On my first visit to Europe, just after World War II, a New York dealer brought me into a gallery in Paris that had several Utrillos. I liked one of them and bought it, and the dealer gave me a photograph marked 1917. Subsequently, when this same dealer wrote a book on the Oeuvres of Utrillo, he reproduced the painting, and dated it 1937. When he sold me the painting he had enlarged on the idea that it was an early Utrillo, as these were more in demand and more costly, so I can only believe that his earlier false date was intentional.
Maurice Utrillo (1883-1955)
Utrillo is best known for atmospheric street scenes of Paris rendered in a broadly geometric style. He grew up in Montmartre, where he lived a bohemian lifestyle. His mother was the painter Suzanne Valadon, who had worked as a model for many artists, including Pierre-Auguste Renoir, Henri de Toulouse-Lautrec, and Puvis de Chavannes. At the age of eight, a Spanish painter named Miguel Utrillo y Morlius claimed paternity, but Utrillo’s biological father remains unknown. He was raised by his grandmother and did not show any interest in becoming an artist in his youth; in his late teens, his mother urged him to take up art to combat his dependency on alcohol. He began to paint landscapes around the village of Montmagny, north of Paris, with thickly impastoed paint. His focus on everyday life and predilection for the materiality of paint was in part inspired by artists such as Gustave Courbet and Camille Pissarro. Utrillo then returned to Montmartre, whose streets, churches, shops, and houses would become the major subject of his painting throughout the rest of his life, often presented with a sense of flattened, orderly space and brusque strokes of paint.

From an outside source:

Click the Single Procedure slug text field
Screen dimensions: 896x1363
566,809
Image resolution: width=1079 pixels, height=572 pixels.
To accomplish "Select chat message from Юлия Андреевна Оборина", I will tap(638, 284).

Some of Utrillo’s most famous paintings, from around 1909–14, are picturesque yet austere compositions dominated by tonalities of white, which he created by mixing paint with glue, plaster, or even cement. As his health deteriorated, he was no longer able to paint the streets of Paris from direct observation, instead relying on postcards viewed in the studio; his palette became increasingly dark. Despite his difficulties, Utrillo remained prolific, and his reputation increased among collectors and the public from the 1920s onward.